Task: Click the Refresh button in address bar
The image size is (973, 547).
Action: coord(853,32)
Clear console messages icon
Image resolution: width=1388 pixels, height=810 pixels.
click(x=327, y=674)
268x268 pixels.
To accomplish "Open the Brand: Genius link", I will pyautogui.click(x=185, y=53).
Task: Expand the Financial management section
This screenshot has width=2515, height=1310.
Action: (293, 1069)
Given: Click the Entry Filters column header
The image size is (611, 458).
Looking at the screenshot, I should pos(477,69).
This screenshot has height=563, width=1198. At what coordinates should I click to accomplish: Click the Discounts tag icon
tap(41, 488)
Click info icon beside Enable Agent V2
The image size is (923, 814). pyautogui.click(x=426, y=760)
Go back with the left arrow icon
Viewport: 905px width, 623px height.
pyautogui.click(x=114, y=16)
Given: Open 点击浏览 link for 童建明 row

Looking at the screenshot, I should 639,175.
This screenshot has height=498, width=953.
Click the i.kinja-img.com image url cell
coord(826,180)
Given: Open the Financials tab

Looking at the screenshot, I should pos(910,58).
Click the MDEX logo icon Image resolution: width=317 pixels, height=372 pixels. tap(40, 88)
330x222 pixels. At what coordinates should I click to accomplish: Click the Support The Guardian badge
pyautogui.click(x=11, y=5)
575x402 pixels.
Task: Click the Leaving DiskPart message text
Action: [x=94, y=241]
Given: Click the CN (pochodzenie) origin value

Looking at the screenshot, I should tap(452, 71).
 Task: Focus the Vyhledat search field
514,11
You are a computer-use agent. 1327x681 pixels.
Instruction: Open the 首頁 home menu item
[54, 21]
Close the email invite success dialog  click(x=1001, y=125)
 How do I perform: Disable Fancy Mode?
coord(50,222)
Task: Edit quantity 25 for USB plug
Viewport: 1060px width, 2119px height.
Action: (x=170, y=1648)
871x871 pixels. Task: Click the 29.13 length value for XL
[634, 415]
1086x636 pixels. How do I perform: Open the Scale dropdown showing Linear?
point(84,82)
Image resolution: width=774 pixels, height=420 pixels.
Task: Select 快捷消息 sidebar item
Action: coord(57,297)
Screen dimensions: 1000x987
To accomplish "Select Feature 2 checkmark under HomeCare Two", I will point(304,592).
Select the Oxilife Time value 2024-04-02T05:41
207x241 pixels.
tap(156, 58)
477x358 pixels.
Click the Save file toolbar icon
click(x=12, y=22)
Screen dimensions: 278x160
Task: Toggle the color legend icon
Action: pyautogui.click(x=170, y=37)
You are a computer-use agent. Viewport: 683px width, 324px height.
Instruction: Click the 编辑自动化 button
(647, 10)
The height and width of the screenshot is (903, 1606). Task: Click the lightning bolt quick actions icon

TASK DIRECTIONS: Return all of the lines above verbatim, without changing anything.

RESULT BELOW:
Task: Click the Refresh button in address bar
The image size is (973, 547).
Action: coord(853,32)
Clear console messages icon
Image resolution: width=1388 pixels, height=810 pixels.
click(x=327, y=674)
268x268 pixels.
To accomplish "Open the Brand: Genius link", I will pyautogui.click(x=185, y=53).
Task: Expand the Financial management section
This screenshot has width=2515, height=1310.
Action: (293, 1069)
Given: Click the Entry Filters column header
The image size is (611, 458).
Looking at the screenshot, I should pos(477,69).
This screenshot has height=563, width=1198. At what coordinates should I click to accomplish: Click the Discounts tag icon
tap(41, 488)
Click info icon beside Enable Agent V2
The image size is (923, 814). pyautogui.click(x=426, y=760)
Go back with the left arrow icon
Viewport: 905px width, 623px height.
pyautogui.click(x=114, y=16)
Given: Open 点击浏览 link for 童建明 row

Looking at the screenshot, I should 639,175.
This screenshot has height=498, width=953.
Click the i.kinja-img.com image url cell
coord(826,180)
Given: Open the Financials tab

Looking at the screenshot, I should pos(910,58).
Click the MDEX logo icon Image resolution: width=317 pixels, height=372 pixels. tap(40, 88)
330x222 pixels. At what coordinates should I click to accomplish: Click the Support The Guardian badge
pyautogui.click(x=11, y=5)
575x402 pixels.
Task: Click the Leaving DiskPart message text
Action: [x=94, y=241]
Given: Click the CN (pochodzenie) origin value

Looking at the screenshot, I should tap(452, 71).
 Task: Focus the Vyhledat search field
514,11
You are a computer-use agent. 1327x681 pixels.
Instruction: Open the 首頁 home menu item
[54, 21]
Close the email invite success dialog  click(x=1001, y=125)
 How do I perform: Disable Fancy Mode?
coord(50,222)
Task: Edit quantity 25 for USB plug
Viewport: 1060px width, 2119px height.
Action: (x=170, y=1648)
871x871 pixels. Task: Click the 29.13 length value for XL
[634, 415]
1086x636 pixels. How do I perform: Open the Scale dropdown showing Linear?
point(84,82)
Image resolution: width=774 pixels, height=420 pixels.
Task: Select 快捷消息 sidebar item
Action: coord(57,297)
Screen dimensions: 1000x987
To accomplish "Select Feature 2 checkmark under HomeCare Two", I will point(304,592).
Select the Oxilife Time value 2024-04-02T05:41
207x241 pixels.
tap(156, 58)
477x358 pixels.
Click the Save file toolbar icon
click(x=12, y=22)
Screen dimensions: 278x160
Task: Toggle the color legend icon
Action: pyautogui.click(x=170, y=37)
You are a computer-use agent. Viewport: 683px width, 324px height.
Instruction: Click the 编辑自动化 button
(647, 10)
The height and width of the screenshot is (903, 1606). Task: Click the lightning bolt quick actions icon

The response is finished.